● Exercise
Where a line of the entries below includes the string "Increase", count it. Give only the resulting number.

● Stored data
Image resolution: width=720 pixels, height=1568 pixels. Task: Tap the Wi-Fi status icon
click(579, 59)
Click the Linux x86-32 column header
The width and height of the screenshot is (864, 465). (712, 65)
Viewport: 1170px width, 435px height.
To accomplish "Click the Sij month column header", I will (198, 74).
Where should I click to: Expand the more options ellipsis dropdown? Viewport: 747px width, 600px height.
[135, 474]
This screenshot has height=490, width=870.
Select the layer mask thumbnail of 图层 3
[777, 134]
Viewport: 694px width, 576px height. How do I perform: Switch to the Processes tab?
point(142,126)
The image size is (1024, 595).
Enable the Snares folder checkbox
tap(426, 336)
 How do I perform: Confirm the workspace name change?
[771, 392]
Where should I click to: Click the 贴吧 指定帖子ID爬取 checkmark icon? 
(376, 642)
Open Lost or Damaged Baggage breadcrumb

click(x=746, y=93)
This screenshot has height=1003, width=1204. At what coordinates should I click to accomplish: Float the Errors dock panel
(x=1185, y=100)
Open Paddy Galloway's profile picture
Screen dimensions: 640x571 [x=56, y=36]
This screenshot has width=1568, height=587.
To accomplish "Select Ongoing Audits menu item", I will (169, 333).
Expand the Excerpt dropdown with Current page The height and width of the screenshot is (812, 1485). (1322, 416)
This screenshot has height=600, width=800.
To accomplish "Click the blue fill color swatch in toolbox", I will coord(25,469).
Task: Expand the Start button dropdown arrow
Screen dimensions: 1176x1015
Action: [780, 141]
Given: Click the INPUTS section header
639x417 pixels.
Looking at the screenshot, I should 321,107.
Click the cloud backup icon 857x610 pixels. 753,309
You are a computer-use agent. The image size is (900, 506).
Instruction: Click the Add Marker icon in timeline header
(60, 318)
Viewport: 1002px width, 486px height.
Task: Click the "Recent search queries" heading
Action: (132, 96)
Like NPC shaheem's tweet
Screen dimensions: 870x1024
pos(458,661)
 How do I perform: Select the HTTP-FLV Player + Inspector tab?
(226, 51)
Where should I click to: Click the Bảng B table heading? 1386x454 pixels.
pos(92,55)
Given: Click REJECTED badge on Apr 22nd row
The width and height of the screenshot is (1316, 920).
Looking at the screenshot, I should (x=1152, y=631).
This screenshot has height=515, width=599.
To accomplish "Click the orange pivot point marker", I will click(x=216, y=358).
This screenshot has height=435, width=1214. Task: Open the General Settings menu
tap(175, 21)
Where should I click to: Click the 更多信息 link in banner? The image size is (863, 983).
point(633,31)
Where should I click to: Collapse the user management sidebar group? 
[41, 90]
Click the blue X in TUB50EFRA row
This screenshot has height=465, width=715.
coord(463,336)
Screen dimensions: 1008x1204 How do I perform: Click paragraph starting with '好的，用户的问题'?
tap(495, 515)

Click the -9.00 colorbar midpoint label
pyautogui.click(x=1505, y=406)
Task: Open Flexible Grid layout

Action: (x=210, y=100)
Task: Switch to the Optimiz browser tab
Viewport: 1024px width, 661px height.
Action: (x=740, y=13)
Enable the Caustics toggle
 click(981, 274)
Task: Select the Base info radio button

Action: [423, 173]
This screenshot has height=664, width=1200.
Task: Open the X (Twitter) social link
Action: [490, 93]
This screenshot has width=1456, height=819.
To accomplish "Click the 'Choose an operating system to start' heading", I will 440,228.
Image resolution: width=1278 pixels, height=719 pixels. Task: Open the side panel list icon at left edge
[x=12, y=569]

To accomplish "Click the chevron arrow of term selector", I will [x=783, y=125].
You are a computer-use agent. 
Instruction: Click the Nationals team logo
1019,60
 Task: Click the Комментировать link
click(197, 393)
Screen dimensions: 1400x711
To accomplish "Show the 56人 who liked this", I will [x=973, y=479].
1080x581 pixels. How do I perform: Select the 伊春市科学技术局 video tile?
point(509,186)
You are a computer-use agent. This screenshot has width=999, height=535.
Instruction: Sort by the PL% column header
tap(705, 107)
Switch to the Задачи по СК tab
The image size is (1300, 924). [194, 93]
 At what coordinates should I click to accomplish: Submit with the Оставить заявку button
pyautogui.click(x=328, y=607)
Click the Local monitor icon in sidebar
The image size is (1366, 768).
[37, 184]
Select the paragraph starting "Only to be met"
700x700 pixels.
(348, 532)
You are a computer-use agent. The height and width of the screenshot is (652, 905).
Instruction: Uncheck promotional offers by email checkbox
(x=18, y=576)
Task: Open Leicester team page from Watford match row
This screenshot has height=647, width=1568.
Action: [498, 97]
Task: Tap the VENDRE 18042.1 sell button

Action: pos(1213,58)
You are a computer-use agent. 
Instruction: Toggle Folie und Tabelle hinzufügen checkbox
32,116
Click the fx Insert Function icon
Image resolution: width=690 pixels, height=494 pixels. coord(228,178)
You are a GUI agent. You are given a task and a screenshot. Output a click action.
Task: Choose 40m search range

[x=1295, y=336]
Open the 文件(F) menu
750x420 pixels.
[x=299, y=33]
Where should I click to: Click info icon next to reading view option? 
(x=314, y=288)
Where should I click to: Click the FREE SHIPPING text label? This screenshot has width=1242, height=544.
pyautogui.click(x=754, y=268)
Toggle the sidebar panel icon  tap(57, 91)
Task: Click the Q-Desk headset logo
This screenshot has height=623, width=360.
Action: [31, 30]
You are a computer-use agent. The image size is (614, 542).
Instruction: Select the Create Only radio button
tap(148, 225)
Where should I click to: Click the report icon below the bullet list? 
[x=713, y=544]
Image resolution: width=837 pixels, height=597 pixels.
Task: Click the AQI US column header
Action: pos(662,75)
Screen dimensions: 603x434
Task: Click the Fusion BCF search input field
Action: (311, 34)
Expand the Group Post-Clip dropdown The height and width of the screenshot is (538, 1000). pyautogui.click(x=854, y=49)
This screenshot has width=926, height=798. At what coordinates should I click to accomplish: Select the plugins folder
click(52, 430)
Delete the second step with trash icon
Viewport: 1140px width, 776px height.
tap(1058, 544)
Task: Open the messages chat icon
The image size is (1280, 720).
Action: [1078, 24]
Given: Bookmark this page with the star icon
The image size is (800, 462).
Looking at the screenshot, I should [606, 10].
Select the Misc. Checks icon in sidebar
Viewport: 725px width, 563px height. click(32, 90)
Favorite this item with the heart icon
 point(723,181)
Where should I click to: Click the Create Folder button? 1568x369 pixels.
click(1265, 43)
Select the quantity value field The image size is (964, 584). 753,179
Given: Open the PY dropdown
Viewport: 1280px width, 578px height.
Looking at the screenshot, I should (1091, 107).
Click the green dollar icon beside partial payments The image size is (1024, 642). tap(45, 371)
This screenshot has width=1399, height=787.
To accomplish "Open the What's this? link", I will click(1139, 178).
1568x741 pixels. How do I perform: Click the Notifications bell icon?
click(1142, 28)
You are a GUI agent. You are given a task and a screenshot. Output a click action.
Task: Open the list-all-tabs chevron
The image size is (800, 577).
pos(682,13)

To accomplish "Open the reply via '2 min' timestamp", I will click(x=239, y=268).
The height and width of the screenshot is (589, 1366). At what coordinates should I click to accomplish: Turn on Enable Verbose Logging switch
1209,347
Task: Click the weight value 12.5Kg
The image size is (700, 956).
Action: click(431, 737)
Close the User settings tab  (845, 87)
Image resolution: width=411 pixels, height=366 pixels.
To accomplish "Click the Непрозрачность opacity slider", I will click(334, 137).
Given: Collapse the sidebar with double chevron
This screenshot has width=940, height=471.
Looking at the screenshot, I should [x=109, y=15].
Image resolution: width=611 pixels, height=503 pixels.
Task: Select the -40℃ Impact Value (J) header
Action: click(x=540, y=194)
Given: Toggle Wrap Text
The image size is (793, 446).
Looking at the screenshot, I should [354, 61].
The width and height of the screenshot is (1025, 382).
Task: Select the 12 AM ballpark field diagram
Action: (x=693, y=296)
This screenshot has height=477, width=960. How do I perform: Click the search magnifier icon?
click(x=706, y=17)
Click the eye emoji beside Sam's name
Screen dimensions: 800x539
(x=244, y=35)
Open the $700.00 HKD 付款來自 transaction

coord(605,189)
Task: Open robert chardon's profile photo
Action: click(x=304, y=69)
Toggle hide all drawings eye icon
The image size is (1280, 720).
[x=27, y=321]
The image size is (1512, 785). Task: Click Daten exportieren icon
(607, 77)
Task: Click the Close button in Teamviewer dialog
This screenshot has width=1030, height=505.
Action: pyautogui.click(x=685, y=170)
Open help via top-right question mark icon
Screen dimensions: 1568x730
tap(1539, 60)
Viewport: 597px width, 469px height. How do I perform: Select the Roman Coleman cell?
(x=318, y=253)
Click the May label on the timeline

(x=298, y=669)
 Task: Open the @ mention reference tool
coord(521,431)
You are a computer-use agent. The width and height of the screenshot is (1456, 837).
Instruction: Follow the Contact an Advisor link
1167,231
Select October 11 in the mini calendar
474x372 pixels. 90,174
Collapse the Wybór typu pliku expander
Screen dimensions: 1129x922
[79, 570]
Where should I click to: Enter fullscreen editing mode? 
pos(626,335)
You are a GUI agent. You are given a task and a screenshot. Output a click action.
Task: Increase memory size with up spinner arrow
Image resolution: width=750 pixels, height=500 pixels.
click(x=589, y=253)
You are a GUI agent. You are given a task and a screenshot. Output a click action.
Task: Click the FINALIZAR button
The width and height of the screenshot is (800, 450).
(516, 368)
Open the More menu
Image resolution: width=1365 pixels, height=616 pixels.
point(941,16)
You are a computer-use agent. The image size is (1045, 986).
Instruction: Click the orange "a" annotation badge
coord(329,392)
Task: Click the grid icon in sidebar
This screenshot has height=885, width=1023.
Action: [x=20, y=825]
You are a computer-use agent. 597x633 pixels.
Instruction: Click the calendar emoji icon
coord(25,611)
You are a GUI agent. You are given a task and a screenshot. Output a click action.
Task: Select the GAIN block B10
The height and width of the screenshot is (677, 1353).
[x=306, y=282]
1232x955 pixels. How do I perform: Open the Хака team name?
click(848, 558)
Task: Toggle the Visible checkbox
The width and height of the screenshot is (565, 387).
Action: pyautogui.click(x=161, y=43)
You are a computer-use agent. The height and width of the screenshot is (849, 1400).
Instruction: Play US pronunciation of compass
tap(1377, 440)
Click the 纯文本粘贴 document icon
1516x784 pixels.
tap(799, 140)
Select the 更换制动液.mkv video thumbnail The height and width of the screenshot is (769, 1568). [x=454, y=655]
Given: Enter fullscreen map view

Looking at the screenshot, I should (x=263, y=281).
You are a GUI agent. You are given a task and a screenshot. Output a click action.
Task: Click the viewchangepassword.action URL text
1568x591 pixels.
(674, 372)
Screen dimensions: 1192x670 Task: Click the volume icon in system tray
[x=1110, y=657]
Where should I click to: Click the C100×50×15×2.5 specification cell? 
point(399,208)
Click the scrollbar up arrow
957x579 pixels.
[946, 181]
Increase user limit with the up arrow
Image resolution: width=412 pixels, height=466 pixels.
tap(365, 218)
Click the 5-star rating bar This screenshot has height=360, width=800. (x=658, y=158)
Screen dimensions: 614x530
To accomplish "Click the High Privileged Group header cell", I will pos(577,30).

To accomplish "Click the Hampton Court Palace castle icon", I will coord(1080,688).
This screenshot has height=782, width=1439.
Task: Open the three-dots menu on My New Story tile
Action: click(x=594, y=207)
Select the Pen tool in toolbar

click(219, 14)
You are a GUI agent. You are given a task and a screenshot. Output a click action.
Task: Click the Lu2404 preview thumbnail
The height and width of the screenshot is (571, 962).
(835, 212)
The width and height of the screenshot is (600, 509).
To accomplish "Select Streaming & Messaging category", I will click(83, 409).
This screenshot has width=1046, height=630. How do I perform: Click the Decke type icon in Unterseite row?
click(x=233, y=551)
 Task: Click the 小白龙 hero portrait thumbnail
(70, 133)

● Result of this task
2